Biomass fuel is a big issue in the production of energy that is considered both good for the environment and sustainable over the long term. Many of the biomass power plants that have been proposed or are currently in use have questions raised over just how good for the environment they actually are.
The fuel that is used to power the biomass burners has to be freighted in from somewhere and this is going to add to the carbon footprint of the process. The fuel itself may be able to be put to better use as a potential food source or as fodder for farm animals.
There are many arguments that arise over any kind of renewable energy and the benefits and disadvantages for using it.
What it does do, though, is that it promotes technological progress.

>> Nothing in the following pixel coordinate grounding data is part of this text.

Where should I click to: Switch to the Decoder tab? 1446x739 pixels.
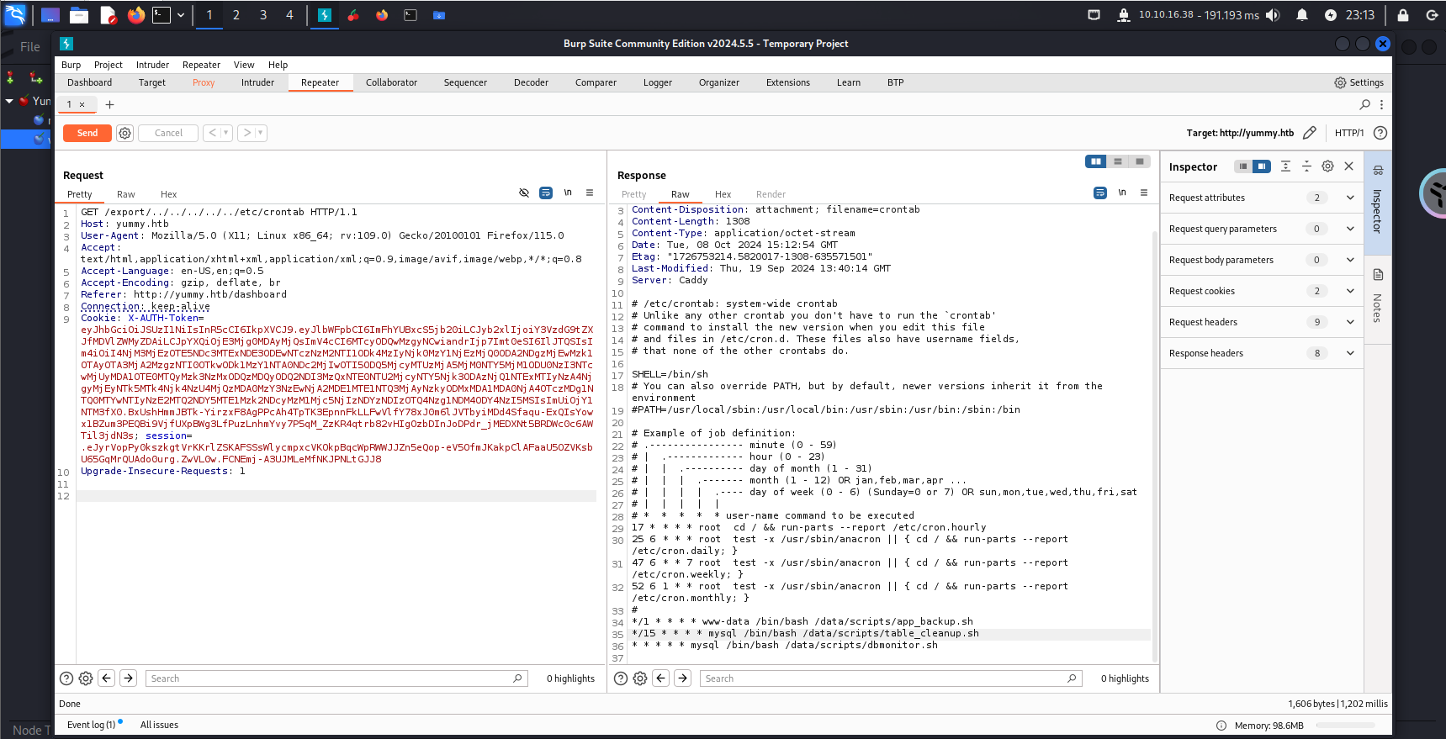pyautogui.click(x=531, y=82)
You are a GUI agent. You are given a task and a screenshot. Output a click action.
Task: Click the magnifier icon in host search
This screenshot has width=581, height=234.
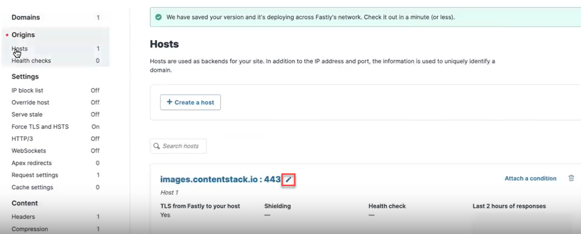point(157,146)
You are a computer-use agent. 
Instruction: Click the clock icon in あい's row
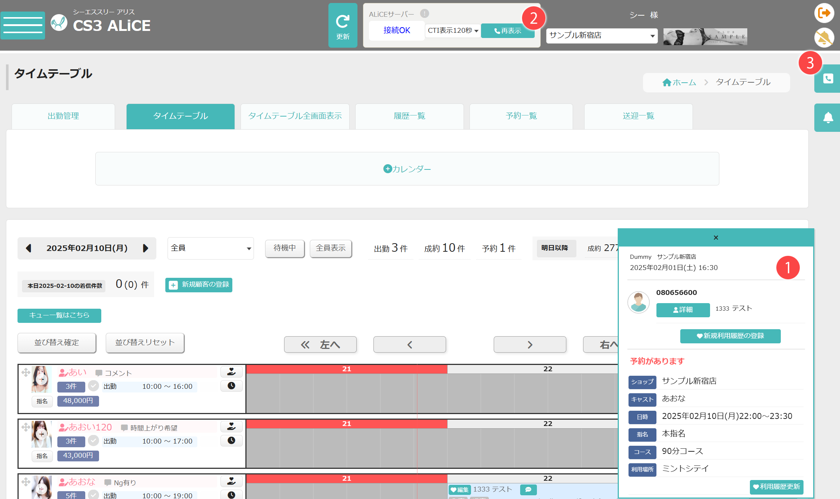click(x=231, y=386)
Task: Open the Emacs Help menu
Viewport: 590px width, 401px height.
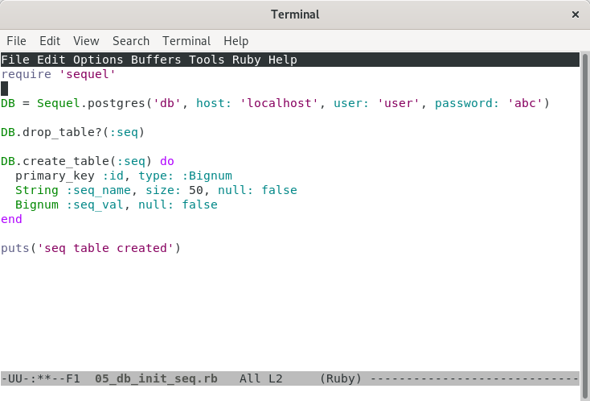Action: click(x=283, y=60)
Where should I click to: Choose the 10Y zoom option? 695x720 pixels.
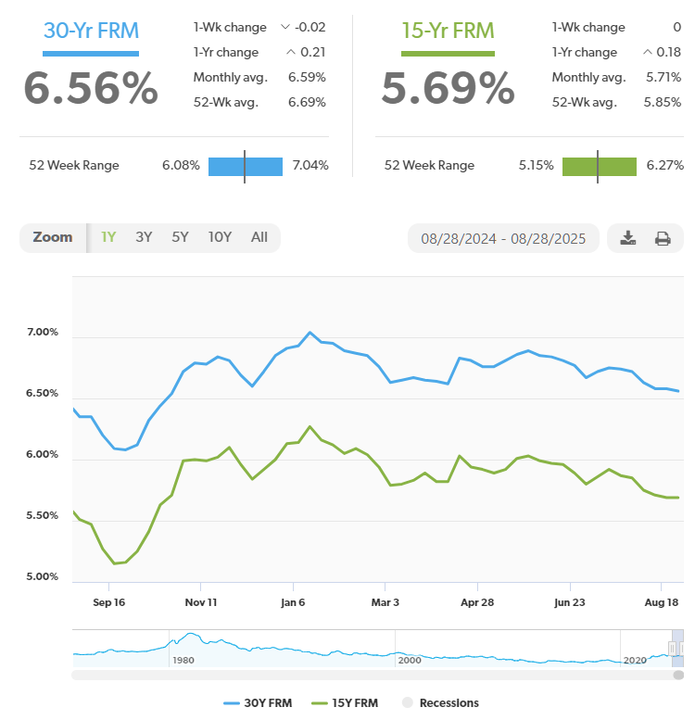[x=220, y=237]
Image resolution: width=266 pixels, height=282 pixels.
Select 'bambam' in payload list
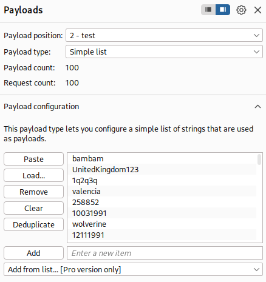162,159
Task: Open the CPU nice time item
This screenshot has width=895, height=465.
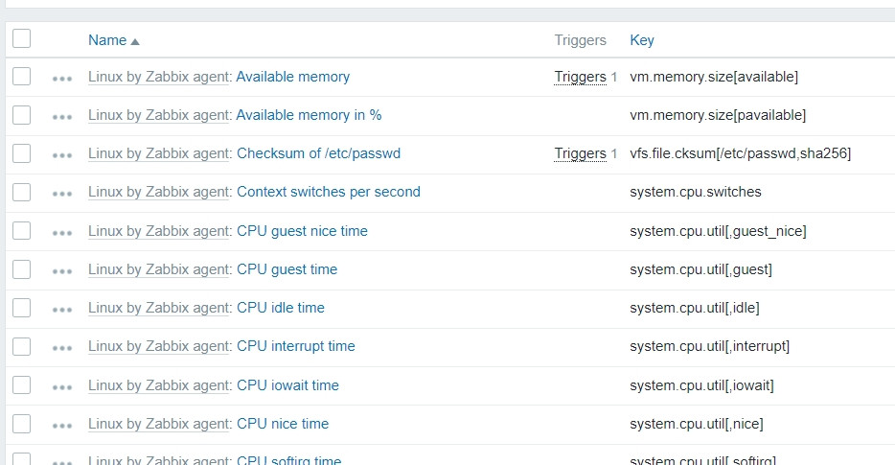Action: pos(283,424)
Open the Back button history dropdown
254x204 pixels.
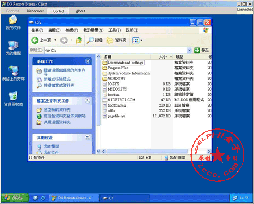[x=55, y=40]

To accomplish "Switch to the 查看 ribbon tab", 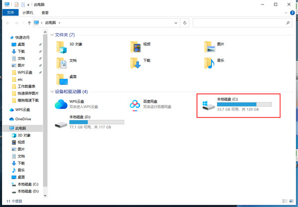I will [45, 12].
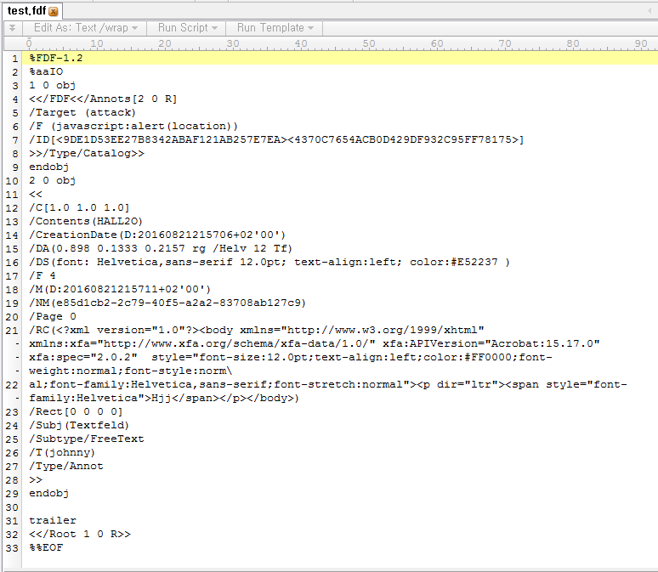Place cursor on /Target (attack) line

pos(77,112)
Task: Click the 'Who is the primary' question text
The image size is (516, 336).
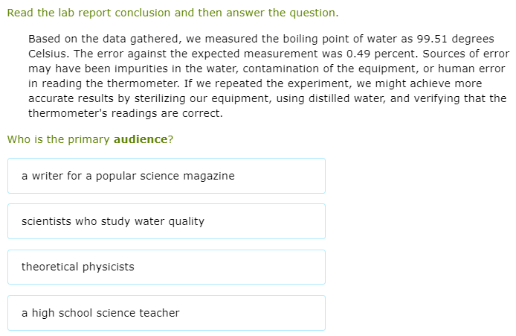Action: pos(58,139)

We start to learn more about the scientific processes surrounding products that we may have once considered to be worthless. We may also discover that some of these products can be used in a range of different ways that turn expensive manufacturing procedures into very cost effective procedures.
One of the products that was mentioned in an earlier post was Napier Grass. This is a cane-line species of grass that is also commonly known as Elephant grass because it is a favourite food source of the elephant. It has more recently been brought from Africa where it grows in abundance and used as a fodder for cattle.
It was found that it can be grown just about anywhere with the exception of waterlogged areas and it is fast growing and prolific. After years of research it has been found that some varieties of Napier grass are suited to being grown for energy production, largely because it can be grown without a dependence on nitrogenous fertilizers.
Not only can it be grown in poor soils, it can also be grown in soil that has been rendered toxic through mining activities. This might be considered amazing enough but there is evidence to suggest that the grass draws the toxic materials out of the soil and improves its condition as a result. If this grass can be grown in areas that were written off as too toxic for use and then cultivated for use in biomass power plants we may have stumbled upon a means of not only providing a viable biomass fuel, but also a way of reclaiming land that was otherwise considered unusable.
It appears that there is a great deal to like about Napier grass and its potential is enormous, not only for the creation of fuel and energy but also as a fodder crop that will grow in all kinds of conditions, including the most adverse conditions.
One of the biggest disadvantages of Napier grass might actually also be one of its biggest advantages and that’s the fact that it is an aggressive growing plant that spreads through rhizomes under the ground. It is invasive and can invade crop fields if it is not kept under control.
If Napier grass provides renewable energy, it wouldn’t be such a bad thing if it were to start to grow in abundance.